La gobernadora de Chihuahua, María Eugenia Campos Galván, rechazó acudir al Senado de la República para explicar la participación de agentes extranjeros en un operativo realizado en la entidad, en un contexto donde la intervención de la Agencia Central de Inteligencia (CIA) en territorio mexicano ha generado cuestionamientos sobre soberanía y control institucional. La ausencia de la mandataria estatal se produce mientras el caso escala a nivel federal y se convierte en un tema de seguridad nacional y rendición de cuentas.

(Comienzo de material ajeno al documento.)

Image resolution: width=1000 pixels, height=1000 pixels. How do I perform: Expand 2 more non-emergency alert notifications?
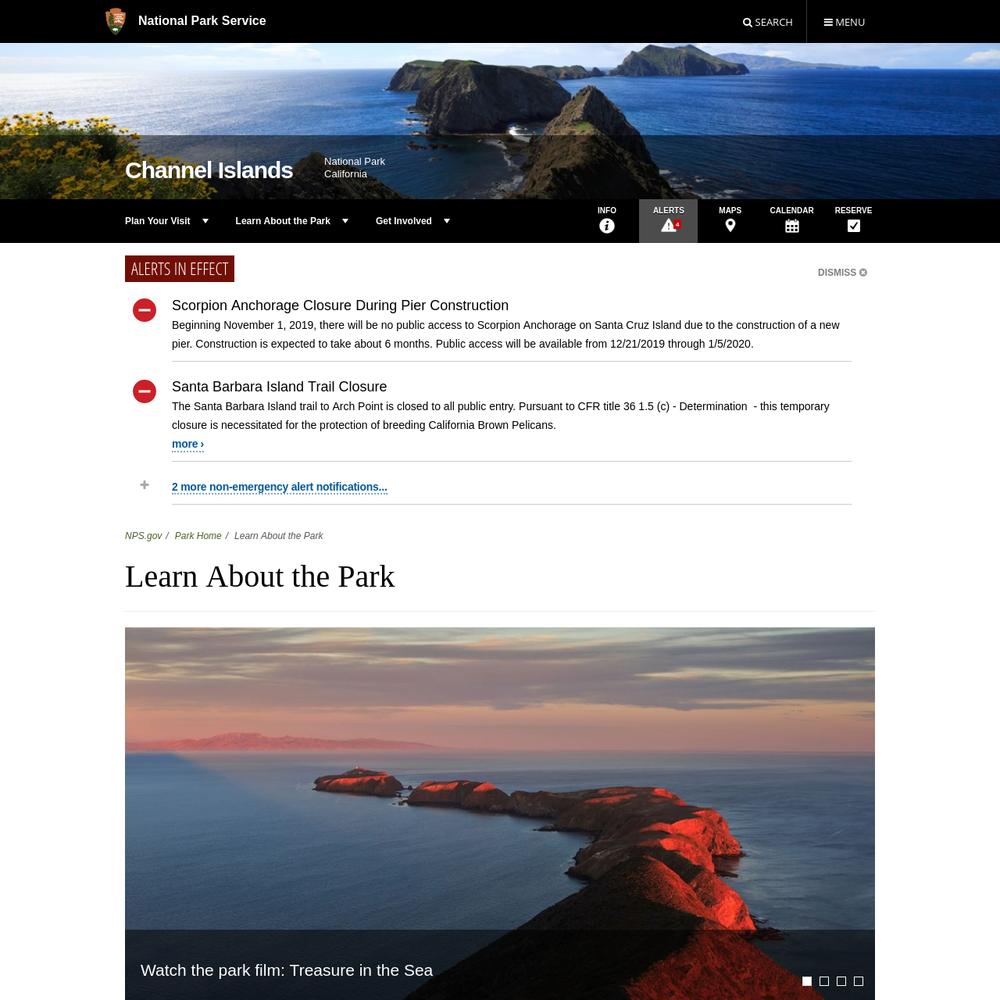point(279,487)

De acuerdo con la información oficial, la mandataria estatal argumentó que su decisión de no comparecer se basa en que ya existe una unidad especializada encargada de investigar los hechos ocurridos entre el 17 y 19 de abril, relacionados con el desmantelamiento de un presunto narcolaboratorio en la región serrana. En su postura, sostuvo que su actuación se ha apegado a principios de legalidad y transparencia, señalando que desde el inicio solicitó informes y promovió la integración de este mecanismo interno de investigación.
Sin embargo, el caso ha adquirido mayor relevancia luego de que la presidenta Claudia Sheinbaum Pardo confirmara que la Fiscalía General de la República ya abrió una carpeta de investigación por la posible participación de agentes de la Central Intelligence Agency en el operativo, lo que coloca el tema en una dimensión federal. La mandataria subrayó que el eje central debe ser el respeto a la soberanía nacional, en un escenario donde la presencia de personal extranjero en tareas de seguridad genera tensión política.
La negativa de la gobernadora a acudir al Senado ocurre en medio de cuestionamientos sobre la pertinencia de evitar un posicionamiento público mientras se desarrolla una investigación de alto impacto, particularmente cuando se trata de la posible intervención de una agencia extranjera en operativos dentro del país. Desde distintos sectores se ha señalado que la comparecencia buscaba esclarecer responsabilidades y detallar el grado de coordinación entre autoridades locales, federales y externas.
En este contexto, la postura del gobierno estatal también ha sido respaldada en la idea de que la investigación debe conducirse sin interferencias políticas, delegando la información a instancias técnicas, como la Fiscalía estatal y la propia FGR. No obstante, el hecho de que la mandataria decline presentarse ante el Poder Legislativo mantiene abierto el debate sobre los mecanismos de rendición de cuentas en casos que involucran seguridad nacional y cooperación internacional.
El caso se desarrolla además en un entorno de alta sensibilidad política, donde la relación entre autoridades estatales y federales enfrenta tensiones por el manejo de la seguridad y la participación de actores extranjeros, lo que podría derivar en implicaciones institucionales más amplias. A medida que avance la investigación federal, se espera que se esclarezca el alcance de la operación, así como las responsabilidades correspondientes en un episodio que ha puesto en el centro la discusión sobre soberanía y control del territorio.